Saturday, September 10, 2005

Reflections in the rain....

The rain is pouring down on earth. It is drenching all it touches with a sad but determined fury. I've been outside within it's cold reach all morning. Sitting beneath the thin protection of a rusty tin roof. I paint at what seems to be a never ending project. Though no human companion dares to watch me at my work I am not alone. My faithful dog sighs as he sits nearby. I look up at him and he gently wags his old blue tail. I smile and wonder if I should move the plate of blue paint which is sitting next to him.

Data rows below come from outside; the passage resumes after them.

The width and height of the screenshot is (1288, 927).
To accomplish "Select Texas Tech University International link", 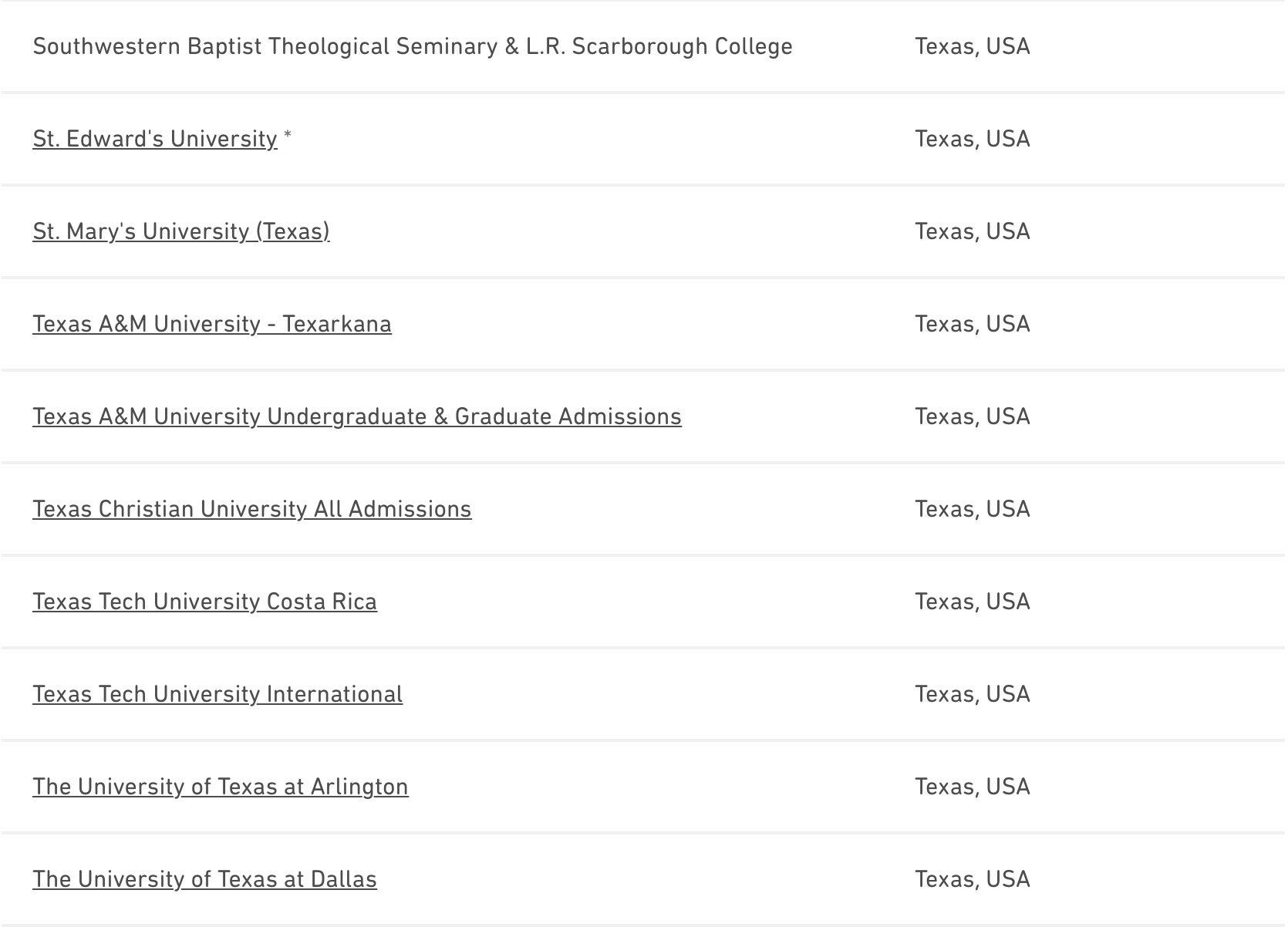I will coord(217,694).
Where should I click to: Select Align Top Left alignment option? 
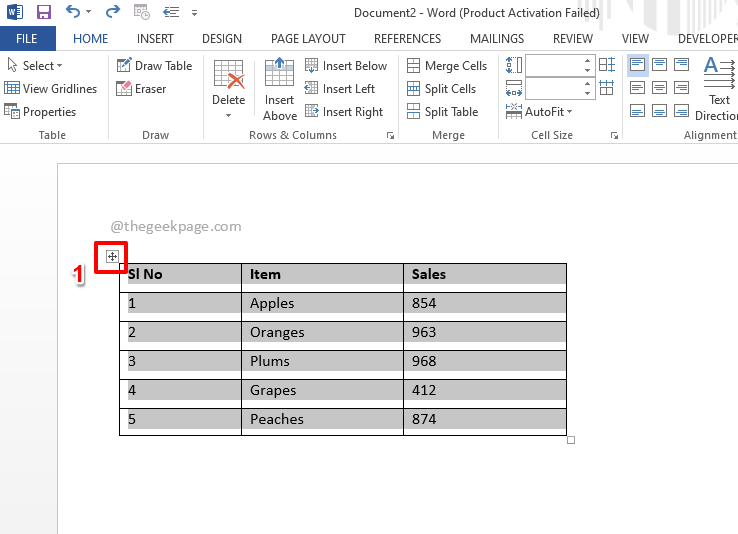(638, 65)
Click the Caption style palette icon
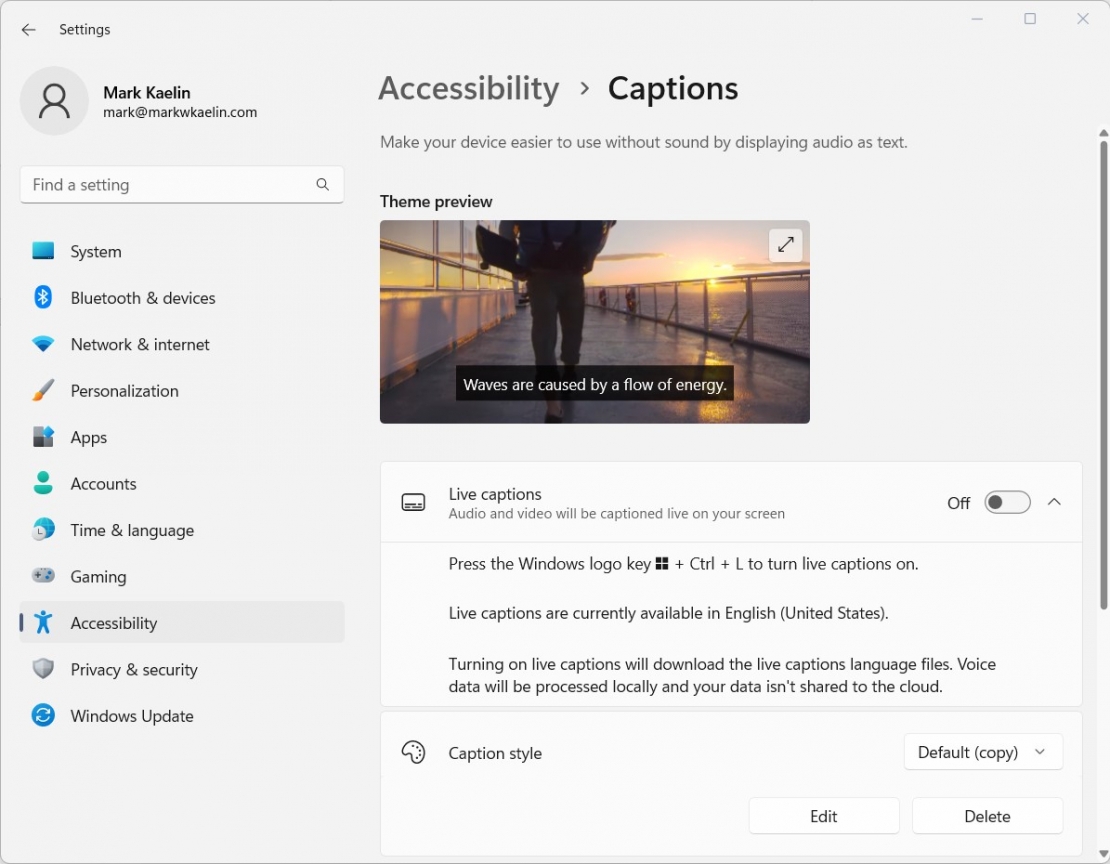The width and height of the screenshot is (1110, 864). pos(413,752)
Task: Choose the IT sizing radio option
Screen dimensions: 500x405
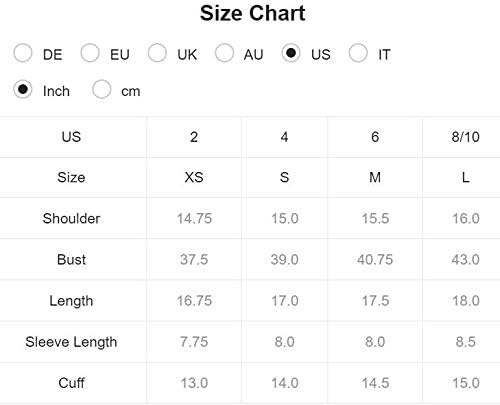Action: [x=358, y=53]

He has been a good dog. A wonderful companion the past 11 years. His deep brown eyes look up at me but an inquiry reveals that the funny antics of a carefree pup have long since ceased. Instead, I see a somehow saddened gaze. It speaks of wisdom and experience. The eyes are dimmed with age but loyalty has given them a new beauty. He lowers his head back to the ground.

The raindrops continue to fall, giving the air a heavy sense of woe. It cries, "look here, see the future as it is comes. Appreciate the present for all of this will pass away." I pat my old dog on the head and take a moment to tell him what I'm thinking...how I'll miss him when he is gone, what he has meant to me over the years and then I turn my thoughts to the Lord. Tears welling up, I thank God for giving me such a faithful friend.

I take a trip inside the house but as I wade through the water which drowns our soil it causes mud to rise. The pressure is placed on it's unstable surface and muds ugly head lifts itself from the water to glare at me. My mind turns it's thought then to humanity. I am haunted by the faces of those I know, those who are sinking deep within the mire of sin. I realize they are sinking but there is something worse. They are not warned and with no real grasp of the dangers at hand how will they have a way of escape. I shudder, is there a way to show them freedom from this grasp of sin?

Can I warn them? Will they listen? I cannot say. I gaze into my reflection in the rain. Do I reflect my maker, can they see him through the dirt and mud. The sin stains smeared into my life? Do they see his loving hand upon me? Friends, I weep for I am found wanting. If this reflection is of me, how can they see?

God grant me purity that others may see you through reflection. Wash me, cleanse me, use me. May I not be the mudd that mars your glory but the clear rain that brings life to those who would have it.

1 comment:

David Edward said...

very well written and thought provoking, You are most certainly in good company with those thoughts. we all need a bit more polish so we can reflect Him more accurately.